Stretch of the Week: Arm Extension Bicep Stretchby Rachel Lackowski | Leave a Comment
The third week of March is an Arm Extension Bicep Stretch. With this stretch, the arm will perform a backward reaching movement that you will feel in the top of the biceps, the chest and maybe a little into the forearm.
This movement can be difficult for some people to perform, so I’ve given a modification to make it easier that involves a strap. The strap will be the only accessory needed for this week’s stretch. Please skip this week if you have a shoulder injury.
How to perform:
- Stand tall with your feet hip distance apart.

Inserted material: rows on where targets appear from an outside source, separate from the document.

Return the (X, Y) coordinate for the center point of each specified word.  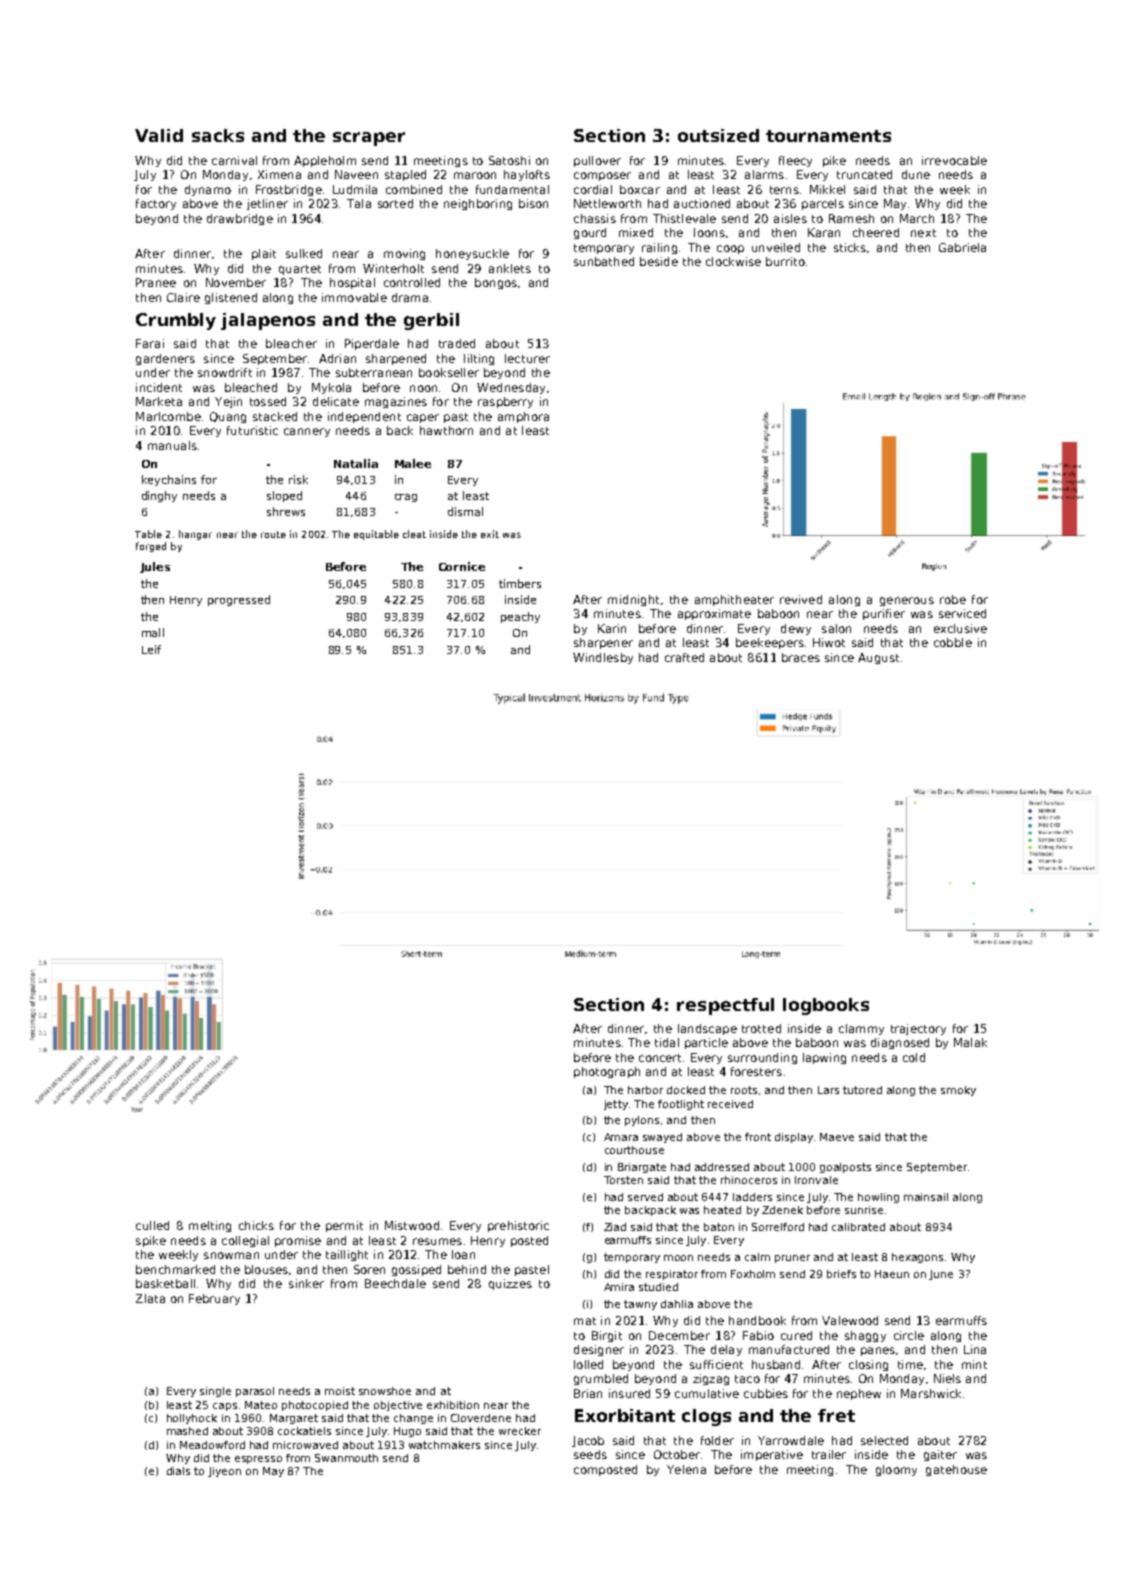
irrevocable (954, 160)
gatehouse (956, 1470)
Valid (159, 135)
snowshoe (385, 1391)
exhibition (453, 1405)
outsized (718, 135)
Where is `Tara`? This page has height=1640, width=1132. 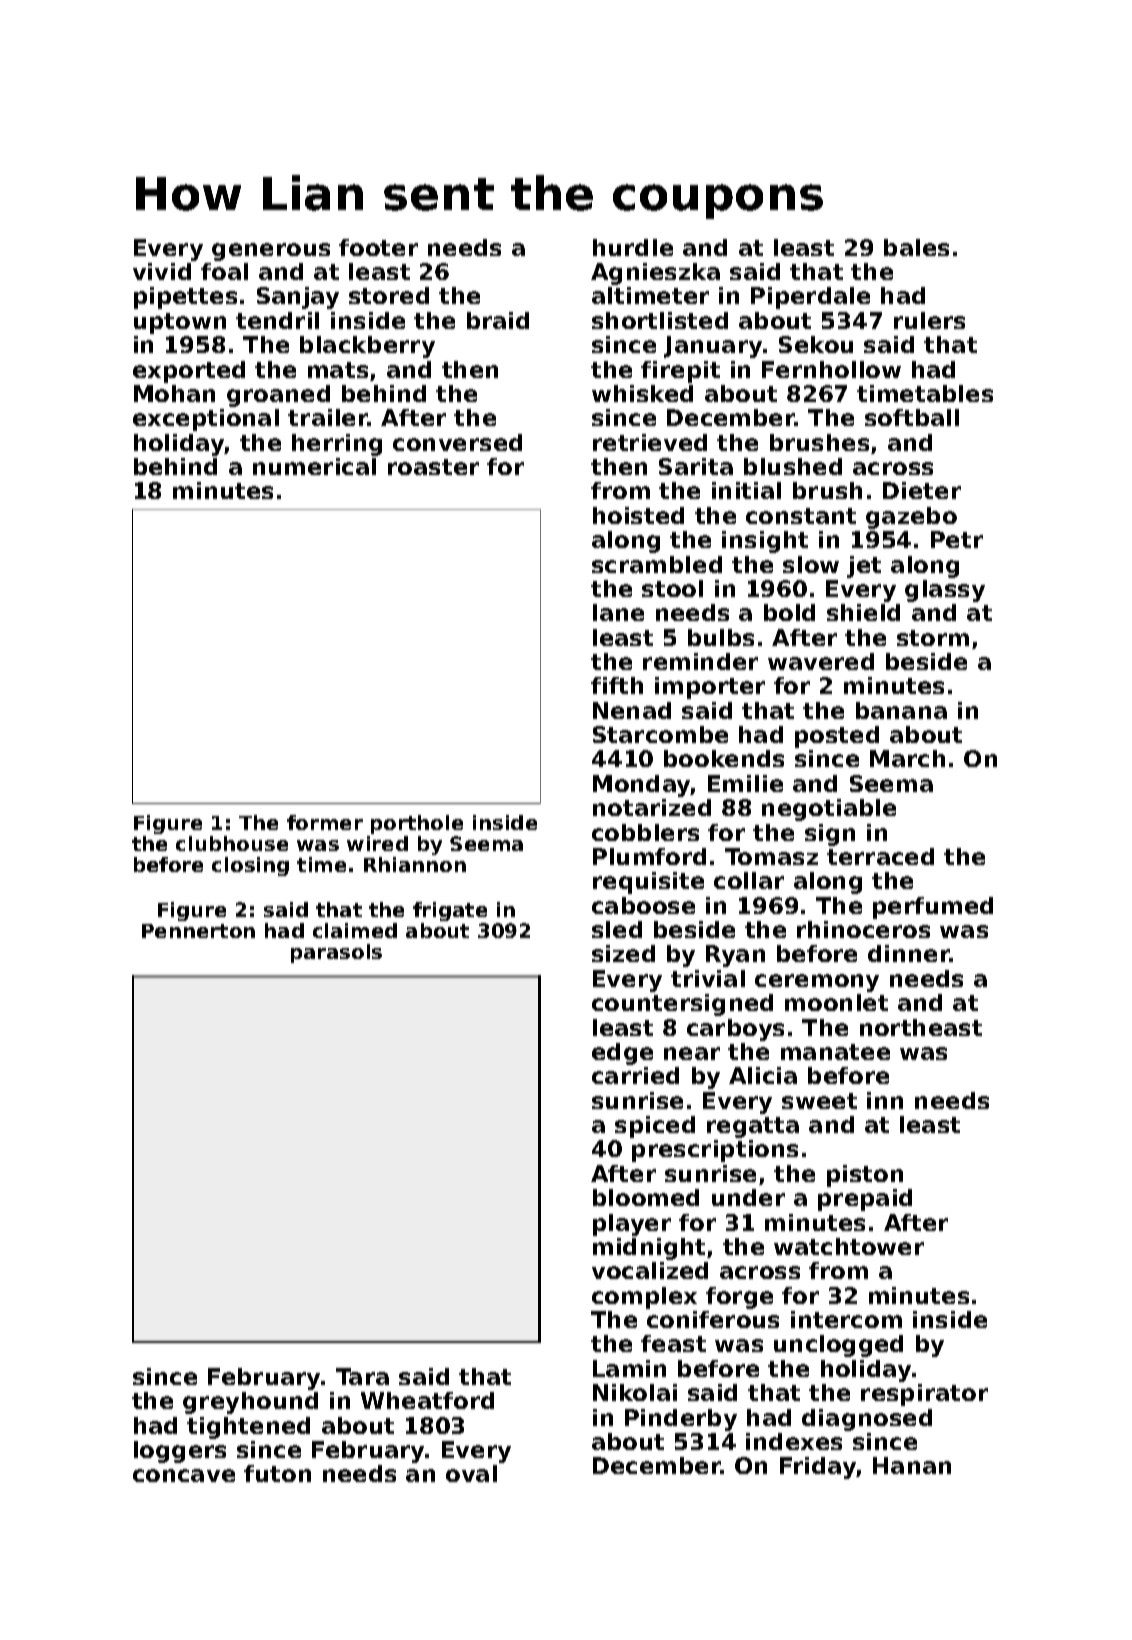 Tara is located at coordinates (362, 1376).
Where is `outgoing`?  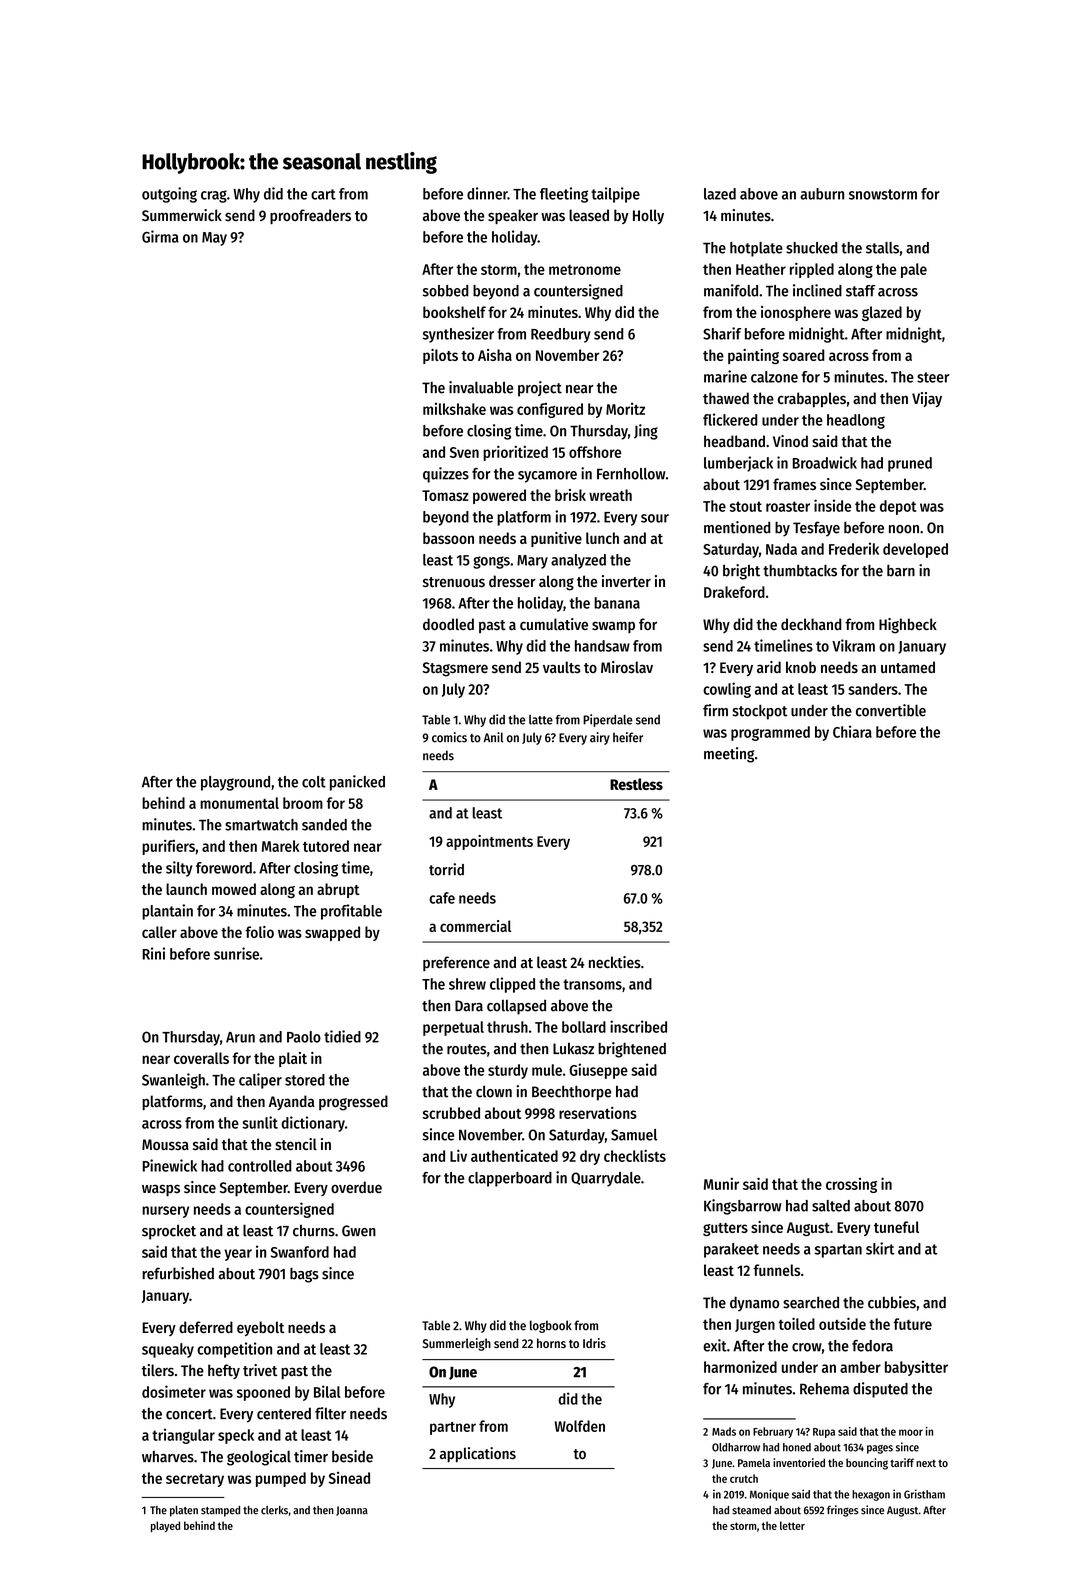
outgoing is located at coordinates (169, 195).
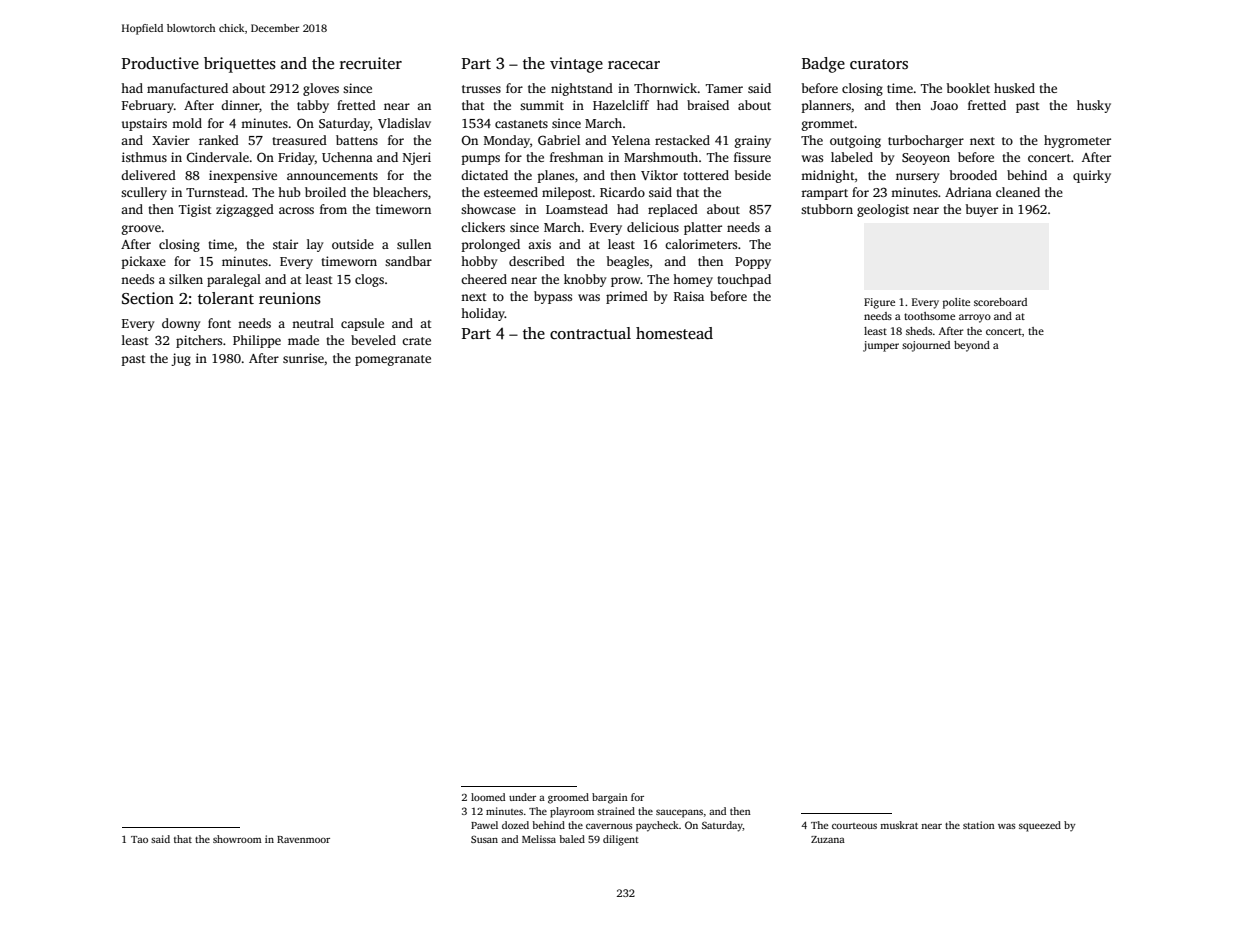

Take the right hand behind the back and reach over to grab the left arms elbow/forearm area as shown in the left “Back View” photo.
Modification: if you can’t reach the other arm, use a strap or belt around the arm as shown in the far right “Modified” photo.
- The left arm remains straight. With the support of the right hand (or strap) begin to reach and lift the left arm back as far as you comfortably can, as shown in the middle “Side View” photo. Remain standing tall and don’t bend forward while lifting your arm. Draw your shoulder blades down and toward one another to keep the chest from collapsing.
- Stay here for at least five breath cycles: each cycle includes one inhale and exhale. Then switch and do the other arm. If this is a difficult stretch for you to do, you may want to work it in to your daily routine!